NEWSLETTER
THE ENGLISH IN ROME
On 29 September a public symposium entitled The English in Rome was held at the Yale Center for British Art. The program was designed to examine the cultural milieu of Rome at the end of the eighteenth century from the perspectives of various disciplines. The papers read focused not only on the artistic and physical environment encountered by the expatriates of this period but also on the environment of ideas. Concurrent with the symposium was an exhibit at the British Art Center, The Fuseli Circle in Rome. The exhibit was designed to assess and define the stylistic and thematic innovations of an international group of artists associated with Fuseli in Rome in the 1770s.
A theoretical introduction to the subject of the symposium was presented by Frederick J. Cummings, Director, The Detroit Institute of Arts, who spoke on The Beginnings of Romanticism. Presented to enlarge the disciplinary scope of the program were Gibbon, Burke and the Sublime by Martin Price, Thomas E. Donnelly Professor of English, Yale University, and Roman Impressions: Some Personal Views by Patricia Meyer Spacks, Professor of English, Yale University. Following these papers was a public tour conducted by Nancy Pressly, Guest Curator for the exhibition.

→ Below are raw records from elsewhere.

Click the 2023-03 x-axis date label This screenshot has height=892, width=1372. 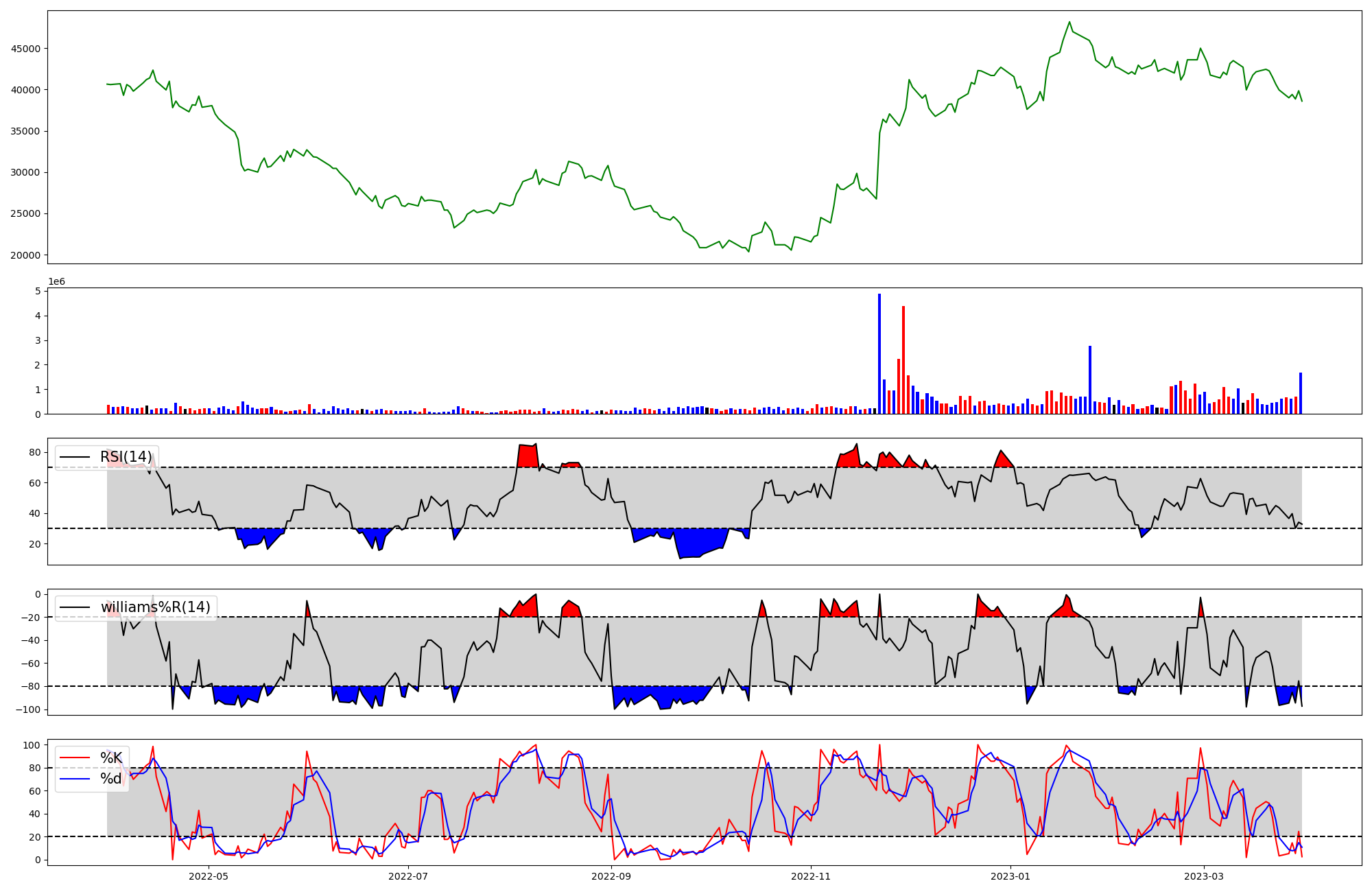[1204, 876]
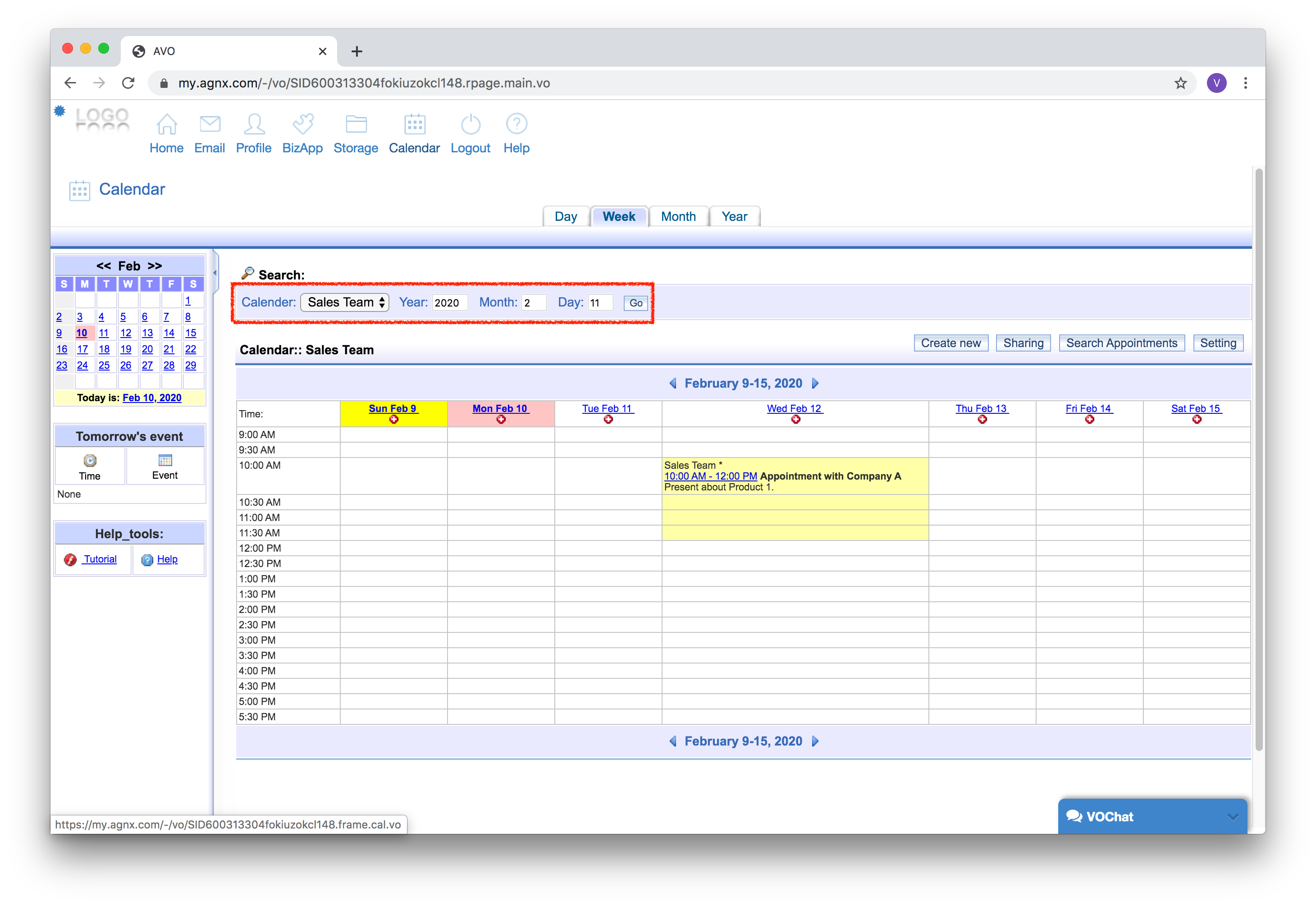Click the Help question mark icon
The height and width of the screenshot is (906, 1316).
coord(516,124)
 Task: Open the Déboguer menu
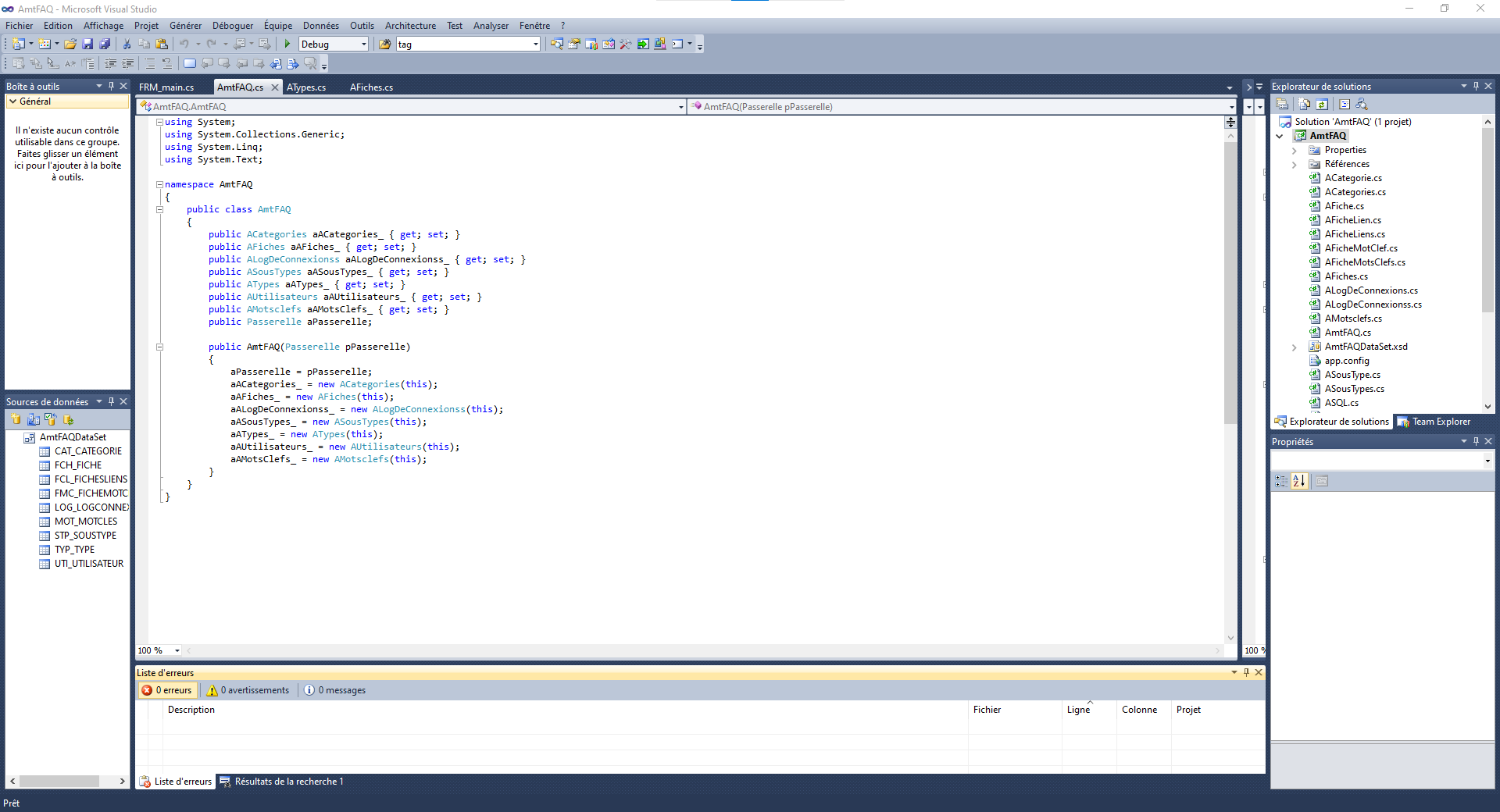(232, 25)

In the afternoon Jules David Prown, Professor of Art History, Yale University, discussed the ramifications of Rome and the antique in Benjamin West, Antiquity, and the American Indian. Fuseli’s Use of the Antique was presented by Gert Schiff, Professor of Fine Arts, Institute of Fine Arts, New York University. The Center’s Curator of Prints and Drawings, Andrew Wilton, ended the papers with William Pars in Rome.